Die NABU-Gruppe äußerte deutliche Vorwürfe gegenüber der Stadt, die Eigentümer der Fläche ist. In den letzten Jahren seien sukzessive ökologische Strukturen vernichtet worden, um zu verhindern, dass der Reinhardshof als Naturschutzgebiet ausgewiesen wird und das Gewerbegebiet zu ermöglichen, vermuten die Umweltschützer. Man habe immer wieder Bäume gefällt oder auch in der Brutzeit gemulcht. Der NABU sei nicht gehört oder nur vertröstet und hingehalten worden. Zusagen habe die Stadt nicht eingehalten. „Wir haben das Vertrauen in die Stadtverwaltung verloren“, so Dr. Ulzhöfer verbittert.
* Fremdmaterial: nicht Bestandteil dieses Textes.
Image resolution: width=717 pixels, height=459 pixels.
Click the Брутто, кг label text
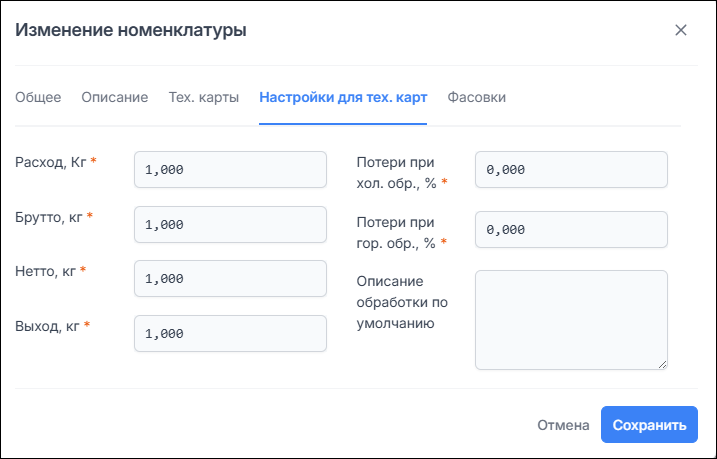(48, 216)
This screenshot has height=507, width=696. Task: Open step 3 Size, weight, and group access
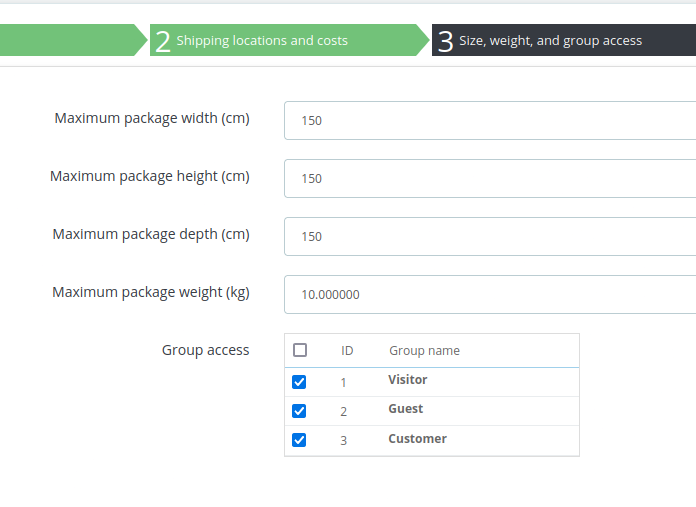click(x=550, y=41)
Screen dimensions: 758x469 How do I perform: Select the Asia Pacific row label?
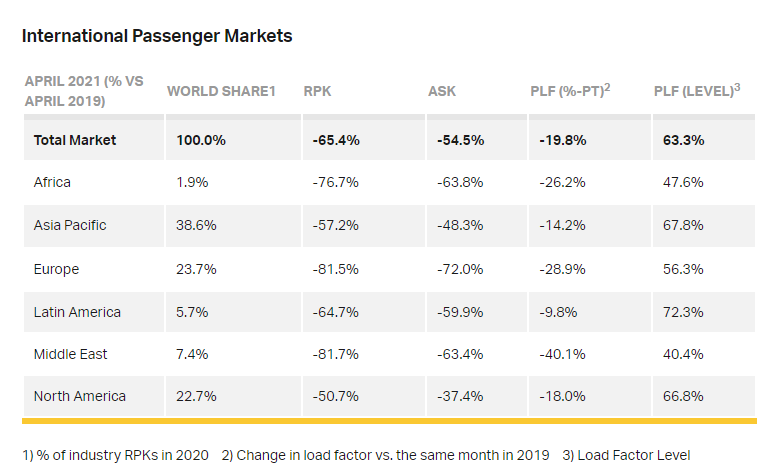point(70,226)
Auf Nachfrage von Hermino Katzenstein berichtete die Gruppe auch über mögliche Altlasten auf dem Gelände. Durch die Schießübungen sei mit einer Bleibelastung und mit Munitionsrückständen zu rechnen. Auch sei dort Hydrauliköl abgelassen worden. Die Natur habe sich von diesen Belastungen jedoch recht gut erholt. Mit einer Petition an den Landtag in Stuttgart hat sich der NABU für den Erhalt der Fläche für den Naturschutz eingesetzt. Als Mitglied im Petitionsausschuss konnte MdL Katzenstein den anwesenden Naturschützern nur bedingt Hoffnung auf Unterstützung aus dem Landtag machen. Der Ausschuss könne prüfen, ob das Verfahren korrekt durchgeführt wurde, jedoch keine inhaltliche Position einnehmen. Wertvoll sei für ihn jedoch die Möglichkeit gewesen, die Situation vor Ort erlebt zu haben. Er sei beeindruckt vom bürgerschaftlichen Engagement der NABU-Gruppe und von der ökologischen Wertigkeit des Geländes. Naturschutz stelle gerade für die Grünen eine Notwendigkeit und keinen Luxus dar.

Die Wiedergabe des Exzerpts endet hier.